Tuesday, March 30, 2010

Patent law sanity

On Monday a Federal judge threw out a patent on human genes. Yes that's right the US patent office has been allowing folks to actually patent bits of the human genome.


The law is pretty clear. One can not patent a law of nature, or otherwise patent something you discover in nature.

The patent office should never have granted such a patent in the first place.

A patent for a method of isolating the gene, YES.
For a gene itself, NO.

More discussion over at Volokh.

Now obviously this ruling will be appealed, but I think it will stand, as the SCOTUS has been (at least lately) somewhat skeptical of patenting everything and anything under the sun.

furthermore the patent office should not be granting software patents, because one can not patent a mathematical algorithm either. One may of course copyright the exact code.
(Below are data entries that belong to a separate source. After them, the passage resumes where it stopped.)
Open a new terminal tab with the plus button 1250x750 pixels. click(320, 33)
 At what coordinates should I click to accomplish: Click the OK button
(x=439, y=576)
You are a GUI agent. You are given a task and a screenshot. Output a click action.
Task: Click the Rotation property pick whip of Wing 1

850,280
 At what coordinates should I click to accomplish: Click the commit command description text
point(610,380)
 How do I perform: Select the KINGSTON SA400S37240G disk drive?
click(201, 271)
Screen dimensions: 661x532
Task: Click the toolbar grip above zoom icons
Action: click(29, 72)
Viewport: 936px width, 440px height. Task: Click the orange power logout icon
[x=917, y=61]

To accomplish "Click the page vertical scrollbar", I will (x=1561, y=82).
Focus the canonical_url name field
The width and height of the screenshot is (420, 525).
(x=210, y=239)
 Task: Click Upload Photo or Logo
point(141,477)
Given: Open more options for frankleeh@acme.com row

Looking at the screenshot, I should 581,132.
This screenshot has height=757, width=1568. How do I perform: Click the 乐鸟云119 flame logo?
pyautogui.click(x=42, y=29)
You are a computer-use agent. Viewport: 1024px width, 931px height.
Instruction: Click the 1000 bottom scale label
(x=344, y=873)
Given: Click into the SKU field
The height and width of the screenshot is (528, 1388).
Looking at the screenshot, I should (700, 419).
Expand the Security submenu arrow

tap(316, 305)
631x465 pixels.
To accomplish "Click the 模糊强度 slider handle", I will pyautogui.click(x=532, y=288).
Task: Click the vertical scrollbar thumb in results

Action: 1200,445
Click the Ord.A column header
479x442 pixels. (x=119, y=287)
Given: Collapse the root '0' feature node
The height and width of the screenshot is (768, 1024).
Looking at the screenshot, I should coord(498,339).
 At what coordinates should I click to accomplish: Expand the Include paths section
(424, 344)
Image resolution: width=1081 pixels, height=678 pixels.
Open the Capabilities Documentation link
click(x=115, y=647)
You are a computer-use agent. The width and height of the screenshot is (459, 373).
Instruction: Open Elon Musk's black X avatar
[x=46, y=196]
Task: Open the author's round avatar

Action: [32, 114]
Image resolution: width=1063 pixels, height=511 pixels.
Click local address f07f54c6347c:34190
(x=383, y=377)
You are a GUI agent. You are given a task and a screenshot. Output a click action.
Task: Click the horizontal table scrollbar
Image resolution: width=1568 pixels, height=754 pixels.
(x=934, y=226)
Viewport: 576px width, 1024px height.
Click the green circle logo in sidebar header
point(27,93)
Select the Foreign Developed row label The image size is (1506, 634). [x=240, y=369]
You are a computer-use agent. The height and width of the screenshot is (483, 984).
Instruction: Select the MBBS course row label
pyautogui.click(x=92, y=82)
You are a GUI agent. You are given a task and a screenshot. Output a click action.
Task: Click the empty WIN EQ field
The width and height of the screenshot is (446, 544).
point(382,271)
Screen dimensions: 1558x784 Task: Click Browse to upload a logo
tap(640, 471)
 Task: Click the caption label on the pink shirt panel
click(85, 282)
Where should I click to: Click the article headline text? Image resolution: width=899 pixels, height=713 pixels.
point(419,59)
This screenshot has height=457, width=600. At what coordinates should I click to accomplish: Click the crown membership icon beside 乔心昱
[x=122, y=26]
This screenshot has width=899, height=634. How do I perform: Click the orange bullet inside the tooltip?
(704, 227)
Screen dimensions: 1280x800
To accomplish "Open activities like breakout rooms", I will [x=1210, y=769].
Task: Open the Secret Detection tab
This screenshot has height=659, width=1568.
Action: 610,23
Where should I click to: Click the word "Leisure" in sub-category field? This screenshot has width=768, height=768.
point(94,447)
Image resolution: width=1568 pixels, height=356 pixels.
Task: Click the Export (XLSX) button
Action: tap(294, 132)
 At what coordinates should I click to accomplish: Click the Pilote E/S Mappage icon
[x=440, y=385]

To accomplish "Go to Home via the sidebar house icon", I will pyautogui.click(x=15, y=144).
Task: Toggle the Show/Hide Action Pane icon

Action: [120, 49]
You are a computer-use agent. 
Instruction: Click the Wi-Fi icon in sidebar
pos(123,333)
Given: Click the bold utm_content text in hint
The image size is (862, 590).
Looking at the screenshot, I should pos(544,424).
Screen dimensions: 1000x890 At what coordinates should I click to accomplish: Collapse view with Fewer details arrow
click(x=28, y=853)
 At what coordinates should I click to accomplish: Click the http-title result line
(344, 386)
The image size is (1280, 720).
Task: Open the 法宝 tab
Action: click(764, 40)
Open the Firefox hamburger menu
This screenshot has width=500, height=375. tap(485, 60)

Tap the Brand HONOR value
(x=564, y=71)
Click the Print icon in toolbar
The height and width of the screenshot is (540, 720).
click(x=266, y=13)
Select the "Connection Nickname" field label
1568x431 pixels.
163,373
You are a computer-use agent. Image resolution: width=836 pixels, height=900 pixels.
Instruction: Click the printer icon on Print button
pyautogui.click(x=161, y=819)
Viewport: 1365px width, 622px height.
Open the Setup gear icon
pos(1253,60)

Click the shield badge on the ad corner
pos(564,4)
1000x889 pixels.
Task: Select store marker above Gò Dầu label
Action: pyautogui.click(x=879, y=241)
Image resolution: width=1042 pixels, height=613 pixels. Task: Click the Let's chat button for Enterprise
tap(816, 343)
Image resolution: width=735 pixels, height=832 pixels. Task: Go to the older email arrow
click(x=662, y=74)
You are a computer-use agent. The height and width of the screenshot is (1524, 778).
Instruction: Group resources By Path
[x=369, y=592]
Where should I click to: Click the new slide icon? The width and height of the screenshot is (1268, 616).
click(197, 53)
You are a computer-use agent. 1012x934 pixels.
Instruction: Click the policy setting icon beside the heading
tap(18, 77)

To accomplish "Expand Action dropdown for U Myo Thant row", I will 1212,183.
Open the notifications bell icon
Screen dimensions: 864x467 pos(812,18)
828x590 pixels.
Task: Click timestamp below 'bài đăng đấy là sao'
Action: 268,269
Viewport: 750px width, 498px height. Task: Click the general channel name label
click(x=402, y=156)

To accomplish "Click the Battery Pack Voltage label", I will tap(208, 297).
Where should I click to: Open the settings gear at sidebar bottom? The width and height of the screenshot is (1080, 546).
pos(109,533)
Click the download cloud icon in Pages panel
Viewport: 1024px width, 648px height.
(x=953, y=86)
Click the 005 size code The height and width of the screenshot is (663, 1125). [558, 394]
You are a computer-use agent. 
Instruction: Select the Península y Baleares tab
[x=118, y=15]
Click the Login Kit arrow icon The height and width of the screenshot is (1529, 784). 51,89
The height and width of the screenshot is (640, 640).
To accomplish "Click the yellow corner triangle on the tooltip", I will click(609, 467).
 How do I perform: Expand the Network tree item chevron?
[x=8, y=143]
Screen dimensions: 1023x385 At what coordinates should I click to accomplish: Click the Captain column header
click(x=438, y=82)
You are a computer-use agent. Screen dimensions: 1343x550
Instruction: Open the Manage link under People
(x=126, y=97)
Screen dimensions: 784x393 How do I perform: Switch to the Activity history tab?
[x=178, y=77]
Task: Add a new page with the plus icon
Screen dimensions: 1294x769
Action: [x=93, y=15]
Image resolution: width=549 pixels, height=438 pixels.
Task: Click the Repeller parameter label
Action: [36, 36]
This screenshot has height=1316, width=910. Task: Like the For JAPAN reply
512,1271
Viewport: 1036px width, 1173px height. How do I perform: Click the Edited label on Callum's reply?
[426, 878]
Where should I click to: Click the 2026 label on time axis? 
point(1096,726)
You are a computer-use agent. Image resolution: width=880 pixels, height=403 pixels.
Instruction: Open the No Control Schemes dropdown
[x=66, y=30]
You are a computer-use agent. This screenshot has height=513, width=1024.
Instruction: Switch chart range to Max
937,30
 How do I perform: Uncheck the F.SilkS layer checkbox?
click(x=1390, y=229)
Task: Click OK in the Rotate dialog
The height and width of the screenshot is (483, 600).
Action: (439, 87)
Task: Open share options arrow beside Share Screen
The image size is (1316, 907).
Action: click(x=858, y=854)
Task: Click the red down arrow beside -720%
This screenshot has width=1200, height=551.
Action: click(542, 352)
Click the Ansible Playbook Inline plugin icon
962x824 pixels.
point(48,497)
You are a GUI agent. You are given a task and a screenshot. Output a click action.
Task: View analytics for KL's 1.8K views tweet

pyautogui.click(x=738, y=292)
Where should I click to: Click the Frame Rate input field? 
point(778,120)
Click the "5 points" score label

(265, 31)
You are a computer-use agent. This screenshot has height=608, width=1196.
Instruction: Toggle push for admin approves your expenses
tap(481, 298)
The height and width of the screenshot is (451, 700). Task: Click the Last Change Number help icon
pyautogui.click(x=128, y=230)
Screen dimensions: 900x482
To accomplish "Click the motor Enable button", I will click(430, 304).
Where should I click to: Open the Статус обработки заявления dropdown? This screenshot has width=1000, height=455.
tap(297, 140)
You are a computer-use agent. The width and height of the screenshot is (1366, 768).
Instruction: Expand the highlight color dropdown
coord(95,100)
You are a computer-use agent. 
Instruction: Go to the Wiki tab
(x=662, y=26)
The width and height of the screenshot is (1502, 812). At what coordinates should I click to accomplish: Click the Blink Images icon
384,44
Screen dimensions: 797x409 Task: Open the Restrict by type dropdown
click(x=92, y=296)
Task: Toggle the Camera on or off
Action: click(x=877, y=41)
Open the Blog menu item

Note that this was a narrow ruling, and only applies to genes already found in nature. This does not apply to Monsanto's use of patented organisms like it's "Roundup Ready" crops. Now that is also an abuse of the patent system, but of a different kind. Congress specifically designated a type of patent called a "plant patent" to grant intellectual property rights over plants. That's fine, the problem is that Monsanto was granted a "mechanical patent".

Under a plant patent, one may buy the plant, but may not propagate it via cuttings. (i.e. no cloning). Under Monsanto's mechanical patent, they are claiming that any plant with their gene in it (even if the gene got there via natural fertilization) is their IP. That's a case for a different day.